From my mobile communications standpoint, I remain appalled at the amount of poorly designed technology that is launched upon the world in the name of time to market that simply doesn’t work. I don’t use the term usability any more, as everyone assumes this is some sort of nice to have, I prefer workability, does it actually work, and you would be surprised how rarely people actually think through how services or products actually work before they launch them.

Design is the activity that turns knowledge and  insight into actions, to create tangible responses to real needs. Our definition of design needs to be broad, to include any and all of the decisions that effect and impact on the overall experience we have of a service, product or environment. And this is where so many mistakes are made. Well meaning people, often vastly more technically able than any of their users are, and marketing executives with self defined intuition and a feel for the mass market, rather than the fringe, uncounciously make decisions that will have huge impact on the user. And then they ask for it to be designed, leaving a superficial gloss of brand and or styling. This results in something that I heard described often when I first arrived at Orange as "Lipstick on a Pig", not a pretty outcome and a dangerous one given the huge investments and resources used in creating new technology and services.

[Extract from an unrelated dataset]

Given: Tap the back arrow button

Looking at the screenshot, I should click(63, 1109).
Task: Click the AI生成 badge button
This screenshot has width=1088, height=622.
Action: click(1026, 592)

There are times when I think that technology doesn’t work for any of us, able or needing assistance, young or old, we all share the same frustrations and difficulties. Any one using the new ticket machines at London stations will have experienced both mental and physical difficulties in what should be a simple everyday activity.

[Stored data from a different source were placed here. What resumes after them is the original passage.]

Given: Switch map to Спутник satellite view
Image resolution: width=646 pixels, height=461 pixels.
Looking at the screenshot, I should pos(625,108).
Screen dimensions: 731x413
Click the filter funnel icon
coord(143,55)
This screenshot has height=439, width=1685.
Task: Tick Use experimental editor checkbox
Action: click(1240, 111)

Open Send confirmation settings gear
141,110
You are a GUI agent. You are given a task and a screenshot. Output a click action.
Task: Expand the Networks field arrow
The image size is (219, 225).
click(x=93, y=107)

But the world is waking up. It may have taken financial melt down to do it, but the internet has embraced a new willingness to include us all in the design of services and the new rallying call of web 2.0, co-design, open systems and user led innovation has got to the core of institutions big and small.

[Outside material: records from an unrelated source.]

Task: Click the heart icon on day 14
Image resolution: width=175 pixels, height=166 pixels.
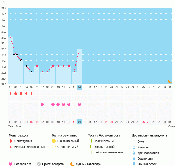Action: coord(79,105)
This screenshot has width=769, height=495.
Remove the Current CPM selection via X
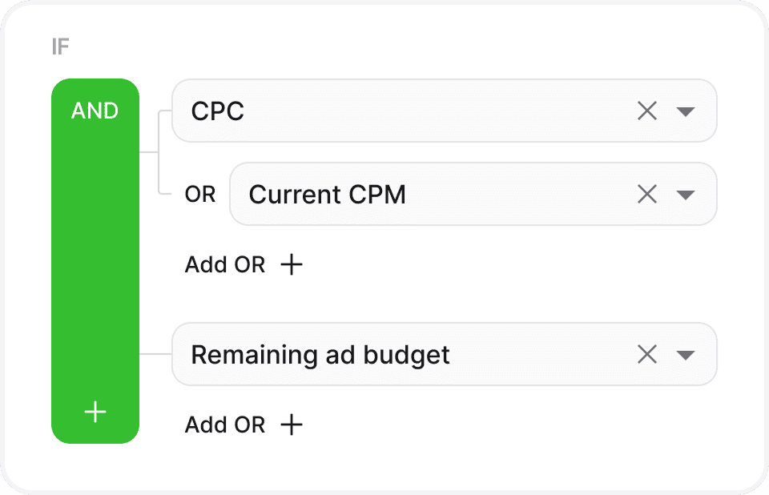pyautogui.click(x=647, y=194)
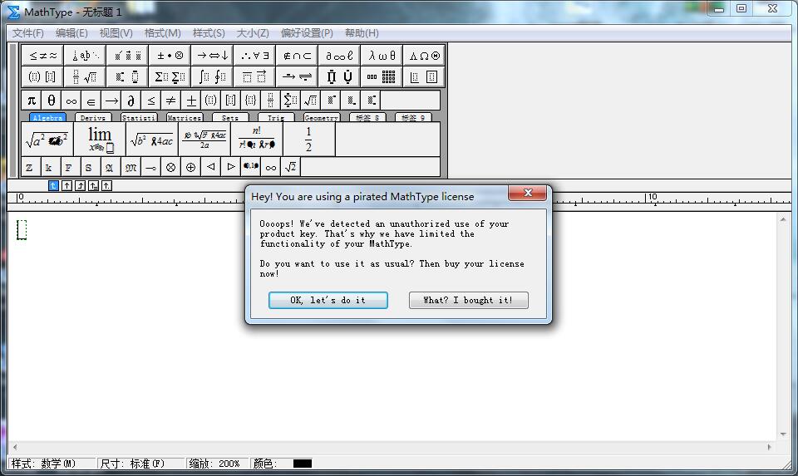Open the relational symbols palette
Image resolution: width=798 pixels, height=476 pixels.
tap(43, 56)
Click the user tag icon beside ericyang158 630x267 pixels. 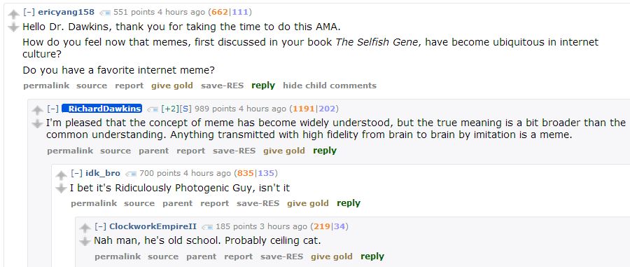tap(105, 13)
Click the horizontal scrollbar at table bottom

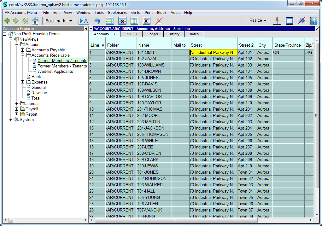point(176,220)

Web 2.0 is fast becoming applied to all activities, not just those of the web. Faster, more responsive, with direct user involvement. Surly all this will revolutionise how we develop new services. I hope so, but it is vital that now, more than ever, we realise the importance of research and design as two vital components locked together, the knowledge and the action inseperable. For that to me is the key point. People can tell us what they they want, and research will uncover what they cannot say or express. But design is the critical key partner, making the possible tangible to allow that reaction, yes or no, able or unable, love or hate. Showing the unimaginable, the new, the surprising, allowing a real experience to happen, a dialogue with the future, to ensure we create what we want, that works, and reflects all users emotional and aspirational needs. In this co-authored, democratically designed world, design and user observation become the search engine for real needs.

This search engine for user insight, because it doesn’t just list all the possible solutions and ask you to tick the box, gives you the means to make tangible, to appraise, to test, to refine your search until you know you have solutions of real value to all, including your business. Design thinking is a Google for life, sifting and presenting real options for success. Design and research minded people must work together to move forward from this world that doesn’t work, that is so full of possibility and good intent, but so laboured by over technical, majority minded, ill designed, never tested until too late madness, and make sure we get no more "lipstick on a pig" for any of our users.